Entfernen Sie nach dem Waschen den Waschpuffer mit einer Kunststoffpipette und fügen Sie 250 Mikroliter Sekundärantikörperlösung pro Vertiefung hinzu. Im Dunkeln bei Raumtemperatur 90 Minuten inkubieren. Nach abgeschlossener Inkubation die Antikörperlösung mit einer Kunststoffpipette entfernen. Waschen Sie die Abschnitte dreimal mit Waschpuffer 2 auf die gleiche Weise wie mit Waschpuffer 1.
Während dieser Wäsche verdünnen Sie den DAPI-Fleck in 0,1 molaren PB, um eine Konzentration von 1 bis 2000 zu erreichen. Nachdem Sie den Waschpuffer von der Platte entfernt haben, fügen Sie 250 Mikroliter DAPI-Lösung hinzu und inkubieren Sie 5 Minuten lang bei Raumtemperatur auf dem Schüttler.
Nachdem Sie die DAPI-Lösung mit einer Kunststoffpipette entfernt haben, verwenden Sie eine 1.000-Mikroliter-Pipette, um 500 Mikroliter 0,1 molaren PB pro Vertiefung hinzuzufügen. Legen Sie einen Objektträger unter ein Stereoskop. Verwenden Sie einen feinen Pinsel, um drei separate Tropfen mit 0,1 molaren PB auf den Objektträger zu geben. Legen Sie mit dem Pinsel eine Scheibe pro Tropfen auf die Folie, glätten Sie die Scheiben und richten Sie sie aus.
Nachdem alle Scheiben richtig positioniert sind, verwenden Sie ein Papiertaschentuch, um überschüssiges PB zu entfernen, und trocknen Sie vorsichtig, ohne die Scheiben vollständig zu trocknen. Geben Sie dann 80 Mikroliter Einbettmedium auf den Objektträger und decken Sie ihn vorsichtig mit einem Deckglas ab, um die Gehirnschnitte einzubetten.

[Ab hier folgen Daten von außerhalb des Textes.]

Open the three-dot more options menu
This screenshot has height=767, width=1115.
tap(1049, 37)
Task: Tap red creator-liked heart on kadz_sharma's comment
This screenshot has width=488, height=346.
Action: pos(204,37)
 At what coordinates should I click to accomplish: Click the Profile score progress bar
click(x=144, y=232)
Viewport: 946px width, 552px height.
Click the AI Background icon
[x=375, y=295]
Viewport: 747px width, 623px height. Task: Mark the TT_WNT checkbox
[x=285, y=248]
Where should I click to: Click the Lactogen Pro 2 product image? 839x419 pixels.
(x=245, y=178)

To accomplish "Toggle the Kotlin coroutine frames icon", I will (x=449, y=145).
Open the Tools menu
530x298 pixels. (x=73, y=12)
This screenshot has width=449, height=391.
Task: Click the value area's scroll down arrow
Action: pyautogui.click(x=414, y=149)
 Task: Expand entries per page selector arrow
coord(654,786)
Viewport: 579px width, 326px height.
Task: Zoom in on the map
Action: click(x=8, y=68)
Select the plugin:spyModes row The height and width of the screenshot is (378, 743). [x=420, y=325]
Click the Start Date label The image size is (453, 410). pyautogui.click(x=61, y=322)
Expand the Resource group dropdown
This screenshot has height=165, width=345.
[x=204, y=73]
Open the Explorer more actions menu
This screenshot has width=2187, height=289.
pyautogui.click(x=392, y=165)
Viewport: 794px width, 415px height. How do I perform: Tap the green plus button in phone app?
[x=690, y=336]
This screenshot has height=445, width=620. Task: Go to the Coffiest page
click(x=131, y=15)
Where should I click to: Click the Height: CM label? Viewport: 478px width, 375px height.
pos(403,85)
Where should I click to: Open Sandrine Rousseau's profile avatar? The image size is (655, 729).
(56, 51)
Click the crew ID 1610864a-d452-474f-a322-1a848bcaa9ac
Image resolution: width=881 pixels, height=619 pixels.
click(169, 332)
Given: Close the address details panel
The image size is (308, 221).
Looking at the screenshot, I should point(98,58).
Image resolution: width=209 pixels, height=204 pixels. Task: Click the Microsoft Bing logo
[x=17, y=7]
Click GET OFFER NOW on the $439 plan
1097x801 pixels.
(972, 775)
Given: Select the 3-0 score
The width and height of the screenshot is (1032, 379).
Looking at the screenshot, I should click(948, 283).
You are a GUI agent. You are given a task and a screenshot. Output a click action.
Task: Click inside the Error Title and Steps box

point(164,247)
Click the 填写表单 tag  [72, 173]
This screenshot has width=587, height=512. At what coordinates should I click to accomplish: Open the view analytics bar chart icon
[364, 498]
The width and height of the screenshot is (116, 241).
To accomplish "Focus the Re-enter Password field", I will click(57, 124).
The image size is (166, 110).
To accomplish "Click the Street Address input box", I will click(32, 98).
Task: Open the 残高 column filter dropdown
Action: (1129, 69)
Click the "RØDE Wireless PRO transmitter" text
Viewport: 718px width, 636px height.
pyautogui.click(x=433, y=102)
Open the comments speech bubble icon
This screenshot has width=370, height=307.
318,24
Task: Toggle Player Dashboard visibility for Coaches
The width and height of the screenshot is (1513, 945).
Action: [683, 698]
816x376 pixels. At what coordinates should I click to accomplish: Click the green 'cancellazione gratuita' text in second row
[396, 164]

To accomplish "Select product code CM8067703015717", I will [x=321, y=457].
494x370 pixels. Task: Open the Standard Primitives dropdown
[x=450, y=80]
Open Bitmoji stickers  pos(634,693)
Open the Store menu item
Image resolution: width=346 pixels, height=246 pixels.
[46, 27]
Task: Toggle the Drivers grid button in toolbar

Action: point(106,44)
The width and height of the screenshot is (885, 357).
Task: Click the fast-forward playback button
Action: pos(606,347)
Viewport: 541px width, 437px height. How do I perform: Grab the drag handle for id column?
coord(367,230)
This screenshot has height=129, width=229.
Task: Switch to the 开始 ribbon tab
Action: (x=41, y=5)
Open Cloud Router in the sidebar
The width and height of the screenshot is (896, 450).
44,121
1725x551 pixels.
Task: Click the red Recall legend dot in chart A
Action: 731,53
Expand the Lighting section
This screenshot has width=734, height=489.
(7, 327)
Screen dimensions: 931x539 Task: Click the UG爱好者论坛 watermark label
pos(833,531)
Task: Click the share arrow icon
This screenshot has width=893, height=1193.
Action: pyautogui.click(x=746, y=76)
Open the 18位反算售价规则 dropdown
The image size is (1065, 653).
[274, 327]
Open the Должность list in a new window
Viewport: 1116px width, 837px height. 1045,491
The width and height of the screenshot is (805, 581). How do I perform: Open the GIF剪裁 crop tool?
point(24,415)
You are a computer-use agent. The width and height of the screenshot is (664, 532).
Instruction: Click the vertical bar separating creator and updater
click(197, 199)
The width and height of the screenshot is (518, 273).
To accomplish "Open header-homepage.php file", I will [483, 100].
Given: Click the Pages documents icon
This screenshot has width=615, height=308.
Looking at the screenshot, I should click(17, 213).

Decken Sie die Objektträger ab, um Lichteinwirkung zu vermeiden, und lassen Sie sie ein bis zwei Stunden im Abzug trocknen, und bewahren Sie sie dann in einer Objektträgerbox bei 4 Grad Celsius auf, bis sie für die konfokale Mikroskopie bereit sind.
Nachdem Sie virtuelles Gewebe des gesamten Gehirnschnitts für verschiedene Kanäle erfasst haben, wie im Manuskript beschrieben, laden Sie alle einzelnen Kanäle für ein Bild in Fiji, indem Sie auf Datei und dann auf Öffnen klicken. Verwenden Sie dann das Freihandauswahlwerkzeug, um eine Hemisphäre im DAPI-Kanal abzugrenzen. Klicken Sie auf Bearbeiten, dann auf Auswahl und dann auf Maske erstellen, um eine Maske des ausgewählten Bereichs zu erstellen.
Klicken Sie dann auf Analysieren und dann auf Partikel messen, um die mittlere Fluoreszenzintensität für einzelne Kanäle zu bestimmen, und stellen Sie sicher, dass Sie verschiedene Kanäle auswählen, um die mittleren Fluoreszenzintensitätswerte für jeden Kanal zu bestimmen.
Kopieren Sie danach die mittlere Fluoreszenzintensität für die einzelnen Kanäle in eine Tabelle. Um die mittlere Fluoreszenzintensität für die einzelnen Kanäle in einem Interessenbereich zu bestimmen, grenzen Sie den Bereich mit dem Freihandauswahlwerkzeug ab.